Prof. Shulamit Levenberg and her colleagues from the Faculty of Biomedical Engineering at the Technion-Israel Institute of Technology will assist. Her tissue regeneration lab has been studying the formation of complex blood vessel networks in lab-grown tissues.

A 3-dimensional CT scan depicting blood vessels penetrating into the embedded bone, grown within the engineered flap.

Her team recently built soft tissues with blood vessels for implantation using stem cells from the dental pulp – the soft tissue inside the tooth – and capillary-forming endothelial cells. The addition of dental pulp stem cells aided blood vessel formation, resulting in improved tissue remodeling and repair. Using these methods, her team was able to aid spinal cord regeneration in rats. The title of their paper, “Engineered Vascularized Flaps, Composed of Polymeric Soft Tissue and Live Bone, Repair Complex Tibial Defects,” published in the journal Advanced Healthcare Materials.

In Levenberg’s lab, Dr. Idan Redenski and his colleagues were able to resolve the challenge of implanting bone in reconstructive surgery so that it would be protected by soft tissues and fed by blood vessels. The team combined their own vascularized tissue technology with biological bone implants developed at Columbia University by Prof. Gordana Vunjak-Novakovic to create a de novo tissue flap containing live bone assisted by vascularized soft tissue. The concept of implantable bone tissue was raised to new heights as a result of this.
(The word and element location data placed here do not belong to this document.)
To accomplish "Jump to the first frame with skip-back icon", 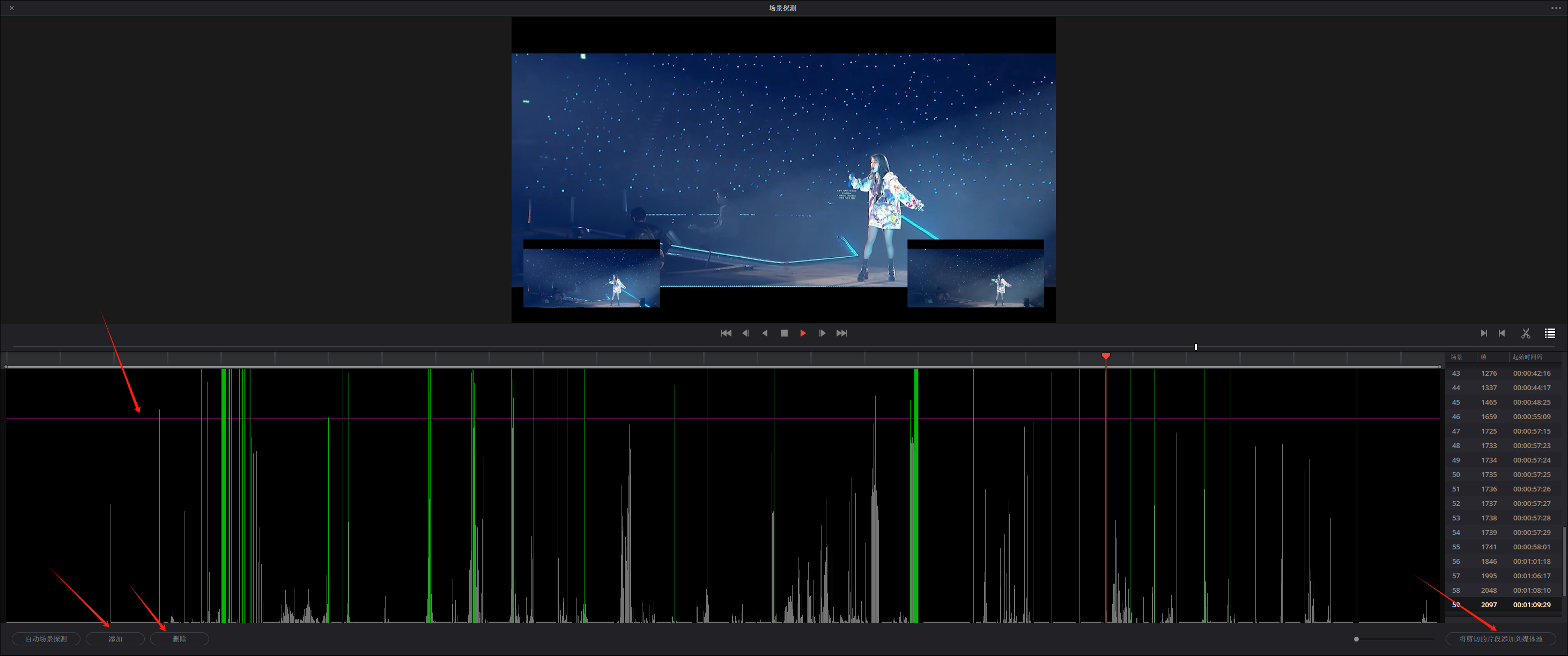I will click(x=726, y=333).
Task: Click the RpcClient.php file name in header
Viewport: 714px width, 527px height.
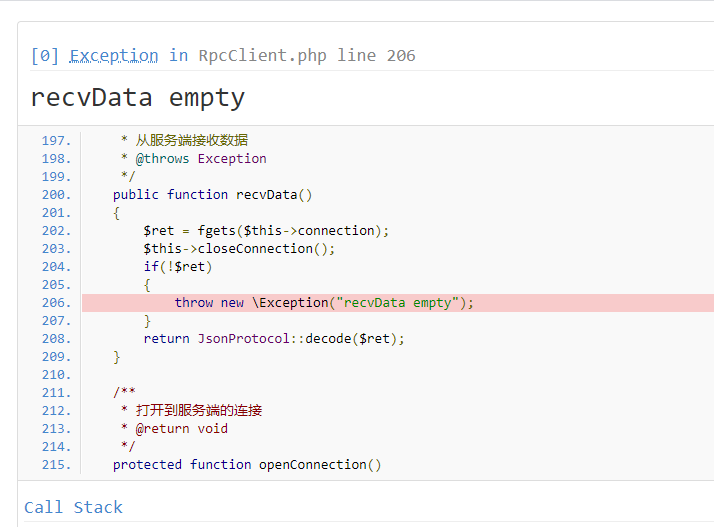Action: tap(262, 56)
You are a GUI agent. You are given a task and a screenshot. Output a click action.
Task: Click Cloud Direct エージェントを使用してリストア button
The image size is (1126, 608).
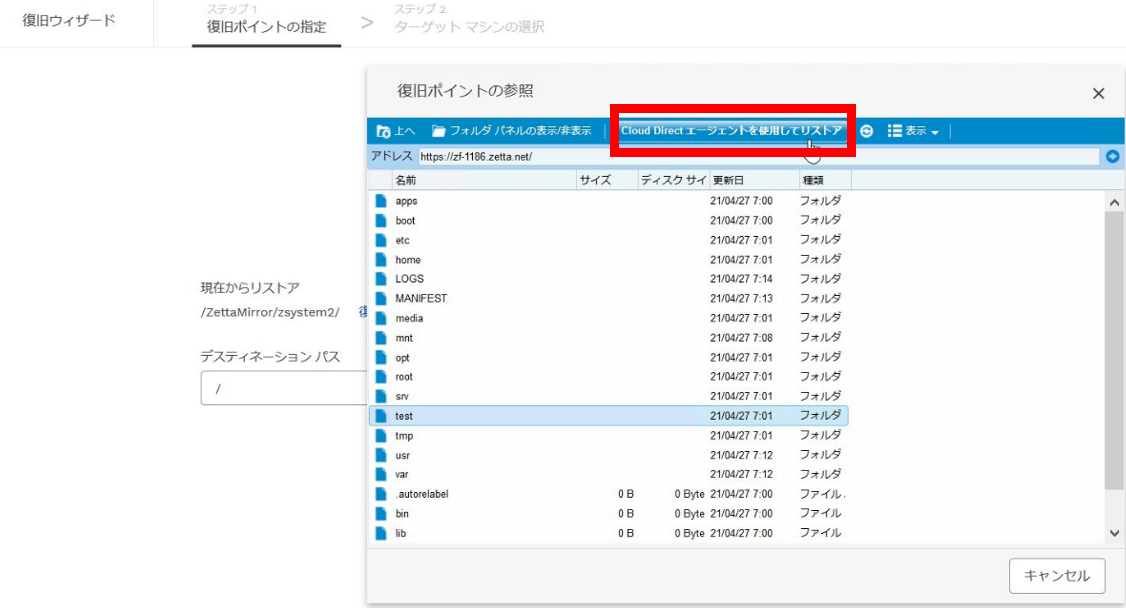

After demonstrating that a mixed tissue flap can be grown, the team used the new technique to repair a bone defect in rats in a two-step procedure. A soft tissue flap was first created and inserted. After being inserted into the rat’s body and used to repair a bone defect while being covered by large blood vessels near the defect site, the engineered flap was exposed in a second procedure.

While the decellularized bone was covered by the engineered tissue flap, it was exposed and inserted to correct the defect. The treatment worked well, with the soft tissue assisting and feeding the bone, bridging the bony defect, and the rat’s cells growing in and replenishing the implant. It was essentially a complete recovery, much superior to everything reconstructive surgery could do and not reliant on the patient’s own tissue.

Levenberg, Redenski, and their colleagues hope that one day, a patient will be able to receive a lab-grown bone that precisely fits the shape of his face, surrounded by lab-grown soft tissues made from their own cells cultivated on three-dimensional biomaterials. There will be no need to harm the patient’s other organs.

Redenski is about to begin an oral and maxillofacial surgery residency at Galilee Medical Centre, where he plans to continue his studies and put the methods he studied in Levenberg’s lab into effect.